Every year since 2014 – when my son was born and died – my heart ached as my Facebook feed filled with images of children on their first day of school because I knew that that was one more milestone that we’d never get to experience with him. As the beginning of the school year approached this year – the year he would have started Kindergarten – I braced myself for the onslaught of back-to-school photos, of reminders of everything that was lost when he died.

And, I started thinking: What if we did take a first day of school photo, one that honored the memory of the miraculous little boy who made me a mother?

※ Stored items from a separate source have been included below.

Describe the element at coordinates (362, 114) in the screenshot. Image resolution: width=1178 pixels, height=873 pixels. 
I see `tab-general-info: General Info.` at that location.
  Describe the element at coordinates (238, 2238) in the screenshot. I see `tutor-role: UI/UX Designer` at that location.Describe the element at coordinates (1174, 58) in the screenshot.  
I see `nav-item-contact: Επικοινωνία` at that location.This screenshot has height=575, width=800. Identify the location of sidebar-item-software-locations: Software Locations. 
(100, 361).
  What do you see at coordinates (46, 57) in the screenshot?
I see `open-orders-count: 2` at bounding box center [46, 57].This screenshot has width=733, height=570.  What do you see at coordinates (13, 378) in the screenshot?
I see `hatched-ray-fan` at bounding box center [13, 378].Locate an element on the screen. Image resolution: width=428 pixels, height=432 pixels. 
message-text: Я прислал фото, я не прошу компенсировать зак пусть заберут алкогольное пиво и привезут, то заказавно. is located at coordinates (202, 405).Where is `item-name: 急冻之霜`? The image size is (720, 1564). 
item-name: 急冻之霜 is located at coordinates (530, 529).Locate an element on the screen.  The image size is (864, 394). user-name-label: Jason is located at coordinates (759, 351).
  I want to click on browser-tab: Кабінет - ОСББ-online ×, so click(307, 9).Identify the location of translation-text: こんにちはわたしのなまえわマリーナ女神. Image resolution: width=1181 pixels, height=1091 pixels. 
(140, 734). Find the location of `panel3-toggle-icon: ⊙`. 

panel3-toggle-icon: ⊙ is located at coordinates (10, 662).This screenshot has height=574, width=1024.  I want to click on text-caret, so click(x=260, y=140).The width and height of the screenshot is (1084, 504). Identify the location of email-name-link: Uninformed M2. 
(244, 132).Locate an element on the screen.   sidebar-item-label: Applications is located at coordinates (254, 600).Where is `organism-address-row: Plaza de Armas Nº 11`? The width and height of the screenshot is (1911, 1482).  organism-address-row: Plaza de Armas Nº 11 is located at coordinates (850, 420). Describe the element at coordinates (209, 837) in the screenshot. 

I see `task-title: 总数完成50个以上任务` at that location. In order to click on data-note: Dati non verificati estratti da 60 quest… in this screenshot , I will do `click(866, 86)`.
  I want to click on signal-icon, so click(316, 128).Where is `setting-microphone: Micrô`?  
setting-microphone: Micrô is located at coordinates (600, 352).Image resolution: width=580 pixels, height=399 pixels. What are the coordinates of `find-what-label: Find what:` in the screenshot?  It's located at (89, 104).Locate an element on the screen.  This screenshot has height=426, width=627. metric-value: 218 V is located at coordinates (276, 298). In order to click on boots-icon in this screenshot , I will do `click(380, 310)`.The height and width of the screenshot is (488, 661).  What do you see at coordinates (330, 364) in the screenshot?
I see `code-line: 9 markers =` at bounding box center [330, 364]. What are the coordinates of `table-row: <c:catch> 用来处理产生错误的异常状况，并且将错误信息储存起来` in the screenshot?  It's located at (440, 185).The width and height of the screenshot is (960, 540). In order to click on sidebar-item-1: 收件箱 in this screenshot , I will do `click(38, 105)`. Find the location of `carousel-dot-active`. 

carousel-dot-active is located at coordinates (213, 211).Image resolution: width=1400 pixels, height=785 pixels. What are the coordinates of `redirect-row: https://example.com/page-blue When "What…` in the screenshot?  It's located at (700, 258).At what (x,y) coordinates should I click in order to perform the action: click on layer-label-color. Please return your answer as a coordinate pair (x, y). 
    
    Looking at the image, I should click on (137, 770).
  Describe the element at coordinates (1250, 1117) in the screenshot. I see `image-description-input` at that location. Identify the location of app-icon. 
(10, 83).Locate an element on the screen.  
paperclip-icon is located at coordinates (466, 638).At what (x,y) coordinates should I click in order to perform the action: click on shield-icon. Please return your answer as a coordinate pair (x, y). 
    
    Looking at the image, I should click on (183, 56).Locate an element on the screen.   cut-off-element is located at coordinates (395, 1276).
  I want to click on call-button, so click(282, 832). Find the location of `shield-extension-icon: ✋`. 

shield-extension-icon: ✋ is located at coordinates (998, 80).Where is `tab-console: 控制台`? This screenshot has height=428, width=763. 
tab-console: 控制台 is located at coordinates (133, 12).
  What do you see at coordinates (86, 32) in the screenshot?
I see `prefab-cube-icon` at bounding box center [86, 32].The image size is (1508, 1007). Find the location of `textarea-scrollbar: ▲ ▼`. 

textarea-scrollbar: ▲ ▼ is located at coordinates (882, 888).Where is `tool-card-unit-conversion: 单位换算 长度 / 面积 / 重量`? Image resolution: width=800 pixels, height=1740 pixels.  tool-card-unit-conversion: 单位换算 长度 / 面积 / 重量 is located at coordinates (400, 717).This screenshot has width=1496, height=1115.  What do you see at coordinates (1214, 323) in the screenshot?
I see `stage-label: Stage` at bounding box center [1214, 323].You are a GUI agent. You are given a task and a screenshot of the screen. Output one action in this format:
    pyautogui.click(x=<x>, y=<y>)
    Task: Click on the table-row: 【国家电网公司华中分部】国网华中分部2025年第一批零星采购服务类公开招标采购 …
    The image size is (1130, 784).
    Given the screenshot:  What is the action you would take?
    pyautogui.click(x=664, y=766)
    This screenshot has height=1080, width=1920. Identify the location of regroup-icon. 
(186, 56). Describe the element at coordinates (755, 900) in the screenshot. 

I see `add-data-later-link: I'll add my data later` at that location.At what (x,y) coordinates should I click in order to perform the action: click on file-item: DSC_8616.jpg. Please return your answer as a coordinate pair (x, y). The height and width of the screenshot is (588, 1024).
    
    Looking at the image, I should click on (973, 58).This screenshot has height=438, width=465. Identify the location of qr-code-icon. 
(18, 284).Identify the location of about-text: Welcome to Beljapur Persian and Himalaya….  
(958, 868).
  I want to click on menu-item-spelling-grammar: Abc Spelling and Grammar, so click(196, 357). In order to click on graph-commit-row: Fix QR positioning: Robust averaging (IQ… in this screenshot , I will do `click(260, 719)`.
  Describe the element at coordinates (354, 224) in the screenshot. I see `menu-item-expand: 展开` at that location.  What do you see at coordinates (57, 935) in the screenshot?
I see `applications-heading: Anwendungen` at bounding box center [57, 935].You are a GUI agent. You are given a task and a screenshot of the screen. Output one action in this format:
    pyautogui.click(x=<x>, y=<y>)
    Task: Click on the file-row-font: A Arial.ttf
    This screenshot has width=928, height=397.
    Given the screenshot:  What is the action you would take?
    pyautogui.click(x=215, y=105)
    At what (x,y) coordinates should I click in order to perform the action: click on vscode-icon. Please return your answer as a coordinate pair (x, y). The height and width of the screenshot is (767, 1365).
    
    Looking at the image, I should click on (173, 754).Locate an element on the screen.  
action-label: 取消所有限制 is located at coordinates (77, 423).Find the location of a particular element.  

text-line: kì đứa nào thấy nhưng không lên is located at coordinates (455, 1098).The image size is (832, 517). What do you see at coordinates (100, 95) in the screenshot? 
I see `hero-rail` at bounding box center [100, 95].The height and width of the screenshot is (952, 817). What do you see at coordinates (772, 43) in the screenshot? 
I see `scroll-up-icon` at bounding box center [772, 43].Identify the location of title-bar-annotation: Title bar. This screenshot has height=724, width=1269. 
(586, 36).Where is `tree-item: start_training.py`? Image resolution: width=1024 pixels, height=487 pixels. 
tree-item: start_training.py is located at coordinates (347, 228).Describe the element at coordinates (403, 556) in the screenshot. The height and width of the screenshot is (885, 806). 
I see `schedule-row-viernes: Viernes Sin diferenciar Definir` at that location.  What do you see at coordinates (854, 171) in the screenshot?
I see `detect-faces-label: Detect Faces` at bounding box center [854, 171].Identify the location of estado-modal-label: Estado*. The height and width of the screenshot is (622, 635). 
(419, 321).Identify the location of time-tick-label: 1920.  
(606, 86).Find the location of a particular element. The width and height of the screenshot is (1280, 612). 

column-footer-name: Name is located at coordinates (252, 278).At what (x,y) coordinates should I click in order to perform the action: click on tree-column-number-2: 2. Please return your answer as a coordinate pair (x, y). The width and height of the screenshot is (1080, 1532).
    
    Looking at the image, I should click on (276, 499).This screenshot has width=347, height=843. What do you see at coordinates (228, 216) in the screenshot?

urn next to a backpack on porch - An Unconventional First-Day Back-to-School Photo: Honoring the Kindergartener Who is Not Here

On August 31, 2020, the day my son would have started Kindergarten, I took a photo of his urn next to a backpack – filled with school supplies for another kindergartener, and chosen by our rainbow. As my feed filled with images of friends’ children on their first day of school, I shared the photo I had taken, along with the following caption: “I know this isn’t your typical, happy first day of school photo.  But for us, this is reality – in a world where babies don’t die, the little boy in the blue urn would have started Kindergarten today. The backpack will be donated to his school for another child, and we’ll be buying classroom supplies for one of the K classrooms.”

Truthfully, I anticipated some backlash for sharing an obviously untraditional first-day photo. I thought that someone would comment – whether on the photo itself or privately – negatively. What actually happened blew my mind, in the best of ways.

There was an immediate outpouring of support, both from people who have lost children themselves and those who have not.

  • You’re amazing. This made me cry. I’m so proud to know you.
  • I have chills… and now tears. What a great way to honor his memory.
  • Connor would be starting the 9th Matthew would be starting fourth grade. Hugs momma. Hugs.
  • Oh, mama. Your Will and my Langston. Thank you for posting; our boys will never be forgotten.

The comments kept coming, and not a single one was even remotely negative.

A couple of hours after sharing the photo to my own wall, I decided to share it to a Facebook page I follow for mothers who have lost children. I knew I wasn’t the only one whose heart arched as first day photos filled my feed, and I wanted the women in the group to know that they were not alone. One of the things I have learned in my grief journey is that there is comfort the knowledge of shared experiences. Within hours, there were dozens of comments and hundreds of reactions.

Other members of the group began sharing stories of their children, or expressing gratitude for a first-day photo that represented them.

So here it is: My late son’s first day of school photo. Unconventional? Yes. But it represents my reality, and honors the life of a little boy who may not have had the chance to go to school, but has touched countless lives nonetheless.